Every single entry needs to appear again exactly as given.

Supplied data:
[Start of Attachment]

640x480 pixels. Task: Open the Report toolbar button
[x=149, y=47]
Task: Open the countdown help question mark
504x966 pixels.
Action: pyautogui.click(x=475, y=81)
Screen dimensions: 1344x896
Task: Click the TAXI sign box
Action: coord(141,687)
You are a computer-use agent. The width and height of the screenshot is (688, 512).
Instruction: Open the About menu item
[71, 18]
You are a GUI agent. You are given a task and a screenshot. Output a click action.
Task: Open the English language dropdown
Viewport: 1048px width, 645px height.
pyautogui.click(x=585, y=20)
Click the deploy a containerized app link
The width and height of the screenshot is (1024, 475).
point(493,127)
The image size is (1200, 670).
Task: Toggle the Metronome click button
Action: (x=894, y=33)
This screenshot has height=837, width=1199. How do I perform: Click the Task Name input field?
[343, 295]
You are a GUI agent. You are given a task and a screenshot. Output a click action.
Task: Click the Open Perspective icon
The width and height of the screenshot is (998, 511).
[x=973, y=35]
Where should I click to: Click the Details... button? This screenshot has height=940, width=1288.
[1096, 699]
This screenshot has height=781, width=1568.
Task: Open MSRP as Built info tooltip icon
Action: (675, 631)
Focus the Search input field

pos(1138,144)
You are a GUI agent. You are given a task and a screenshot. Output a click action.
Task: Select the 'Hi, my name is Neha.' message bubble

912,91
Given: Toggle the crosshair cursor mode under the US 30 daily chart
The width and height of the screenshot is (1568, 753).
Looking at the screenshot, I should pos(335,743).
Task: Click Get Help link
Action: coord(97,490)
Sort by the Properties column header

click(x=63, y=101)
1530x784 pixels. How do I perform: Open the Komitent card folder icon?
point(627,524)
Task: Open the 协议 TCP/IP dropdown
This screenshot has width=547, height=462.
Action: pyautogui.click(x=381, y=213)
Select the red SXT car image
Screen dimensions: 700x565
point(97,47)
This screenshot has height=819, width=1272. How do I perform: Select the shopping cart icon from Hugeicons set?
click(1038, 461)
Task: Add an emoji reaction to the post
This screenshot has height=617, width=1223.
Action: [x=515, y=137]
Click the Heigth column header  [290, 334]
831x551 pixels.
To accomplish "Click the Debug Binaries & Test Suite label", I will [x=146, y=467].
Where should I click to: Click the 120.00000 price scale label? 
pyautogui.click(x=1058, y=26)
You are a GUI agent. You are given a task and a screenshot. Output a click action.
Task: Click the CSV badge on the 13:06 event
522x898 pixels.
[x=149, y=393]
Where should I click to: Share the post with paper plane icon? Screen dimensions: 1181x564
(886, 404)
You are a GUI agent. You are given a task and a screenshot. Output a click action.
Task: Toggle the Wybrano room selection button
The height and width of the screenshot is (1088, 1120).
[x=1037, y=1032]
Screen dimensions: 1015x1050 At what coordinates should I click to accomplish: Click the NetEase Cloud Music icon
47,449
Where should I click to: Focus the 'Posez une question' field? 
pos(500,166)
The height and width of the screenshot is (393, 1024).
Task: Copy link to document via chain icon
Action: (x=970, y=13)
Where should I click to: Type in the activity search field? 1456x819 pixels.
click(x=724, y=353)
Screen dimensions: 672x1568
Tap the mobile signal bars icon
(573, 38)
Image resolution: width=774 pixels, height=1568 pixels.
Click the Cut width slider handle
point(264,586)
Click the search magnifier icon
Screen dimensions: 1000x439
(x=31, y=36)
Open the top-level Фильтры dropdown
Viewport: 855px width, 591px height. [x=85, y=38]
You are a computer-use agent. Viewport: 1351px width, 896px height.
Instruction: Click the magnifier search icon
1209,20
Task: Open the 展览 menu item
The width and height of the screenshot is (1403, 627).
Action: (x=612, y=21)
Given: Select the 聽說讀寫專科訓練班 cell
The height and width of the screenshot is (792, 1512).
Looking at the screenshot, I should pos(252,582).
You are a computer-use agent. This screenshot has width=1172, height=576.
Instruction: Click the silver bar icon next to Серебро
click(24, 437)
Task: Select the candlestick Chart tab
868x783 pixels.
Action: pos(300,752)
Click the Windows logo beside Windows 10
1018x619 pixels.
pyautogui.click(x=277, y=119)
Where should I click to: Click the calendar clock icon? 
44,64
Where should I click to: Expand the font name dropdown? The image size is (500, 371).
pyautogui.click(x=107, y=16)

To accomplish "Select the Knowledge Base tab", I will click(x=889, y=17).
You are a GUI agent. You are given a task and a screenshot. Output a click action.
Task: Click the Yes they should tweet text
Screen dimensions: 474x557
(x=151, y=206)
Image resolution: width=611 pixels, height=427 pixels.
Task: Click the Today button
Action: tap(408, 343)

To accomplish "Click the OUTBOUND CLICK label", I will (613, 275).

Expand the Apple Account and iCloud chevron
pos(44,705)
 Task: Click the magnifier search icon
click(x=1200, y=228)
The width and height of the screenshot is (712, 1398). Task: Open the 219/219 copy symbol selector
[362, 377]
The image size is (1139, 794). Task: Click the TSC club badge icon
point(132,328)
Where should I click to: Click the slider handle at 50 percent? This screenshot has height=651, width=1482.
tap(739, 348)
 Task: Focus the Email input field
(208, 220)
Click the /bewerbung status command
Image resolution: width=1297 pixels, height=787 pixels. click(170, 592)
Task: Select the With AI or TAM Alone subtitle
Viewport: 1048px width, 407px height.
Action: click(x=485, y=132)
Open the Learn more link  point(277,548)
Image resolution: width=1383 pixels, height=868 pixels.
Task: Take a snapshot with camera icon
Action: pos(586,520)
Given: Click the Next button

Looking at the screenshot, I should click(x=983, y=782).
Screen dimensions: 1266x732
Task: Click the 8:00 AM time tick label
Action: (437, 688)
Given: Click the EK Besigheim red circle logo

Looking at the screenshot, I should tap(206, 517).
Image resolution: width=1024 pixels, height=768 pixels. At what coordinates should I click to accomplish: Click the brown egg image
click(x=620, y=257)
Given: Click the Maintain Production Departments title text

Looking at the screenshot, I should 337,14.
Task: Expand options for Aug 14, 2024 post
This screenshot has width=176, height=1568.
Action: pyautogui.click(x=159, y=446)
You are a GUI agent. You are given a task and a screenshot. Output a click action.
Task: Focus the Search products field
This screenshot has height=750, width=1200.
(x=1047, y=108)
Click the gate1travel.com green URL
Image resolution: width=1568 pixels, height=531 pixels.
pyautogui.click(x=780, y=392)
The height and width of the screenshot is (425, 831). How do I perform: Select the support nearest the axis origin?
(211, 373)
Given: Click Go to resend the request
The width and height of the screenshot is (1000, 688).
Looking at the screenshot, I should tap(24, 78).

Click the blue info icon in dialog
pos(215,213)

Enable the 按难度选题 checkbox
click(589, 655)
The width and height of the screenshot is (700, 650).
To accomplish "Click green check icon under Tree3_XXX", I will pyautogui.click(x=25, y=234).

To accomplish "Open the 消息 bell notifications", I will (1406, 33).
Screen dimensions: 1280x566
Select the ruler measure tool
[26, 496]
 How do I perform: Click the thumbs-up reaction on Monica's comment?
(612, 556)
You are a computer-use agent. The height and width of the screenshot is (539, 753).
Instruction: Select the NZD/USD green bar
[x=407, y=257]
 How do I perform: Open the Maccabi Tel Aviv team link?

[End of Attachment]

Solution to the exercise:
640x480 pixels. Task: Open the Report toolbar button
[x=149, y=47]
Task: Open the countdown help question mark
504x966 pixels.
Action: pyautogui.click(x=475, y=81)
Screen dimensions: 1344x896
Task: Click the TAXI sign box
Action: coord(141,687)
You are a computer-use agent. The width and height of the screenshot is (688, 512).
Instruction: Open the About menu item
[71, 18]
You are a GUI agent. You are given a task and a screenshot. Output a click action.
Task: Open the English language dropdown
Viewport: 1048px width, 645px height.
pyautogui.click(x=585, y=20)
Click the deploy a containerized app link
The width and height of the screenshot is (1024, 475).
point(493,127)
The image size is (1200, 670).
Task: Toggle the Metronome click button
Action: (x=894, y=33)
This screenshot has height=837, width=1199. How do I perform: Click the Task Name input field?
[343, 295]
You are a GUI agent. You are given a task and a screenshot. Output a click action.
Task: Click the Open Perspective icon
The width and height of the screenshot is (998, 511).
[x=973, y=35]
Where should I click to: Click the Details... button? This screenshot has height=940, width=1288.
[1096, 699]
This screenshot has height=781, width=1568.
Task: Open MSRP as Built info tooltip icon
Action: (675, 631)
Focus the Search input field

pos(1138,144)
You are a GUI agent. You are given a task and a screenshot. Output a click action.
Task: Select the 'Hi, my name is Neha.' message bubble

912,91
Given: Toggle the crosshair cursor mode under the US 30 daily chart
The width and height of the screenshot is (1568, 753).
Looking at the screenshot, I should pos(335,743).
Task: Click Get Help link
Action: coord(97,490)
Sort by the Properties column header

click(x=63, y=101)
1530x784 pixels. How do I perform: Open the Komitent card folder icon?
point(627,524)
Task: Open the 协议 TCP/IP dropdown
This screenshot has width=547, height=462.
Action: pyautogui.click(x=381, y=213)
Select the red SXT car image
Screen dimensions: 700x565
point(97,47)
This screenshot has height=819, width=1272. How do I perform: Select the shopping cart icon from Hugeicons set?
click(1038, 461)
Task: Add an emoji reaction to the post
This screenshot has height=617, width=1223.
Action: [x=515, y=137]
Click the Heigth column header  [290, 334]
831x551 pixels.
To accomplish "Click the Debug Binaries & Test Suite label", I will [x=146, y=467].
Where should I click to: Click the 120.00000 price scale label? 
pyautogui.click(x=1058, y=26)
You are a GUI agent. You are given a task and a screenshot. Output a click action.
Task: Click the CSV badge on the 13:06 event
522x898 pixels.
[x=149, y=393]
Where should I click to: Share the post with paper plane icon? Screen dimensions: 1181x564
(886, 404)
You are a GUI agent. You are given a task and a screenshot. Output a click action.
Task: Toggle the Wybrano room selection button
The height and width of the screenshot is (1088, 1120).
[x=1037, y=1032]
Screen dimensions: 1015x1050 At what coordinates should I click to accomplish: Click the NetEase Cloud Music icon
47,449
Where should I click to: Focus the 'Posez une question' field? 
pos(500,166)
The height and width of the screenshot is (393, 1024).
Task: Copy link to document via chain icon
Action: (x=970, y=13)
Where should I click to: Type in the activity search field? 1456x819 pixels.
click(x=724, y=353)
Screen dimensions: 672x1568
Tap the mobile signal bars icon
(573, 38)
Image resolution: width=774 pixels, height=1568 pixels.
Click the Cut width slider handle
point(264,586)
Click the search magnifier icon
Screen dimensions: 1000x439
(x=31, y=36)
Open the top-level Фильтры dropdown
Viewport: 855px width, 591px height. [x=85, y=38]
You are a computer-use agent. Viewport: 1351px width, 896px height.
Instruction: Click the magnifier search icon
1209,20
Task: Open the 展览 menu item
The width and height of the screenshot is (1403, 627).
Action: (x=612, y=21)
Given: Select the 聽說讀寫專科訓練班 cell
The height and width of the screenshot is (792, 1512).
Looking at the screenshot, I should pos(252,582).
You are a computer-use agent. This screenshot has width=1172, height=576.
Instruction: Click the silver bar icon next to Серебро
click(24, 437)
Task: Select the candlestick Chart tab
868x783 pixels.
Action: pos(300,752)
Click the Windows logo beside Windows 10
1018x619 pixels.
pyautogui.click(x=277, y=119)
Where should I click to: Click the calendar clock icon? 
44,64
Where should I click to: Expand the font name dropdown? The image size is (500, 371).
pyautogui.click(x=107, y=16)

To accomplish "Select the Knowledge Base tab", I will click(x=889, y=17).
You are a GUI agent. You are given a task and a screenshot. Output a click action.
Task: Click the Yes they should tweet text
Screen dimensions: 474x557
(x=151, y=206)
Image resolution: width=611 pixels, height=427 pixels.
Task: Click the Today button
Action: tap(408, 343)

To accomplish "Click the OUTBOUND CLICK label", I will (613, 275).

Expand the Apple Account and iCloud chevron
pos(44,705)
 Task: Click the magnifier search icon
click(x=1200, y=228)
The width and height of the screenshot is (712, 1398). Task: Open the 219/219 copy symbol selector
[362, 377]
The image size is (1139, 794). Task: Click the TSC club badge icon
point(132,328)
Where should I click to: Click the slider handle at 50 percent? This screenshot has height=651, width=1482.
tap(739, 348)
 Task: Focus the Email input field
(208, 220)
Click the /bewerbung status command
Image resolution: width=1297 pixels, height=787 pixels. click(170, 592)
Task: Select the With AI or TAM Alone subtitle
Viewport: 1048px width, 407px height.
Action: click(x=485, y=132)
Open the Learn more link  point(277,548)
Image resolution: width=1383 pixels, height=868 pixels.
Task: Take a snapshot with camera icon
Action: pos(586,520)
Given: Click the Next button

Looking at the screenshot, I should click(x=983, y=782).
Screen dimensions: 1266x732
Task: Click the 8:00 AM time tick label
Action: (437, 688)
Given: Click the EK Besigheim red circle logo

Looking at the screenshot, I should tap(206, 517).
Image resolution: width=1024 pixels, height=768 pixels. At what coordinates should I click to accomplish: Click the brown egg image
click(x=620, y=257)
Given: Click the Maintain Production Departments title text

Looking at the screenshot, I should 337,14.
Task: Expand options for Aug 14, 2024 post
This screenshot has width=176, height=1568.
Action: pyautogui.click(x=159, y=446)
You are a GUI agent. You are given a task and a screenshot. Output a click action.
Task: Focus the Search products field
This screenshot has height=750, width=1200.
(x=1047, y=108)
Click the gate1travel.com green URL
Image resolution: width=1568 pixels, height=531 pixels.
pyautogui.click(x=780, y=392)
The height and width of the screenshot is (425, 831). How do I perform: Select the support nearest the axis origin?
(211, 373)
Given: Click Go to resend the request
The width and height of the screenshot is (1000, 688).
Looking at the screenshot, I should tap(24, 78).

Click the blue info icon in dialog
pos(215,213)

Enable the 按难度选题 checkbox
click(589, 655)
The width and height of the screenshot is (700, 650).
To accomplish "Click green check icon under Tree3_XXX", I will pyautogui.click(x=25, y=234).

To accomplish "Open the 消息 bell notifications", I will (1406, 33).
Screen dimensions: 1280x566
Select the ruler measure tool
[26, 496]
 How do I perform: Click the thumbs-up reaction on Monica's comment?
(612, 556)
You are a computer-use agent. The height and width of the screenshot is (539, 753).
Instruction: Select the NZD/USD green bar
[x=407, y=257]
 How do I perform: Open the Maccabi Tel Aviv team link?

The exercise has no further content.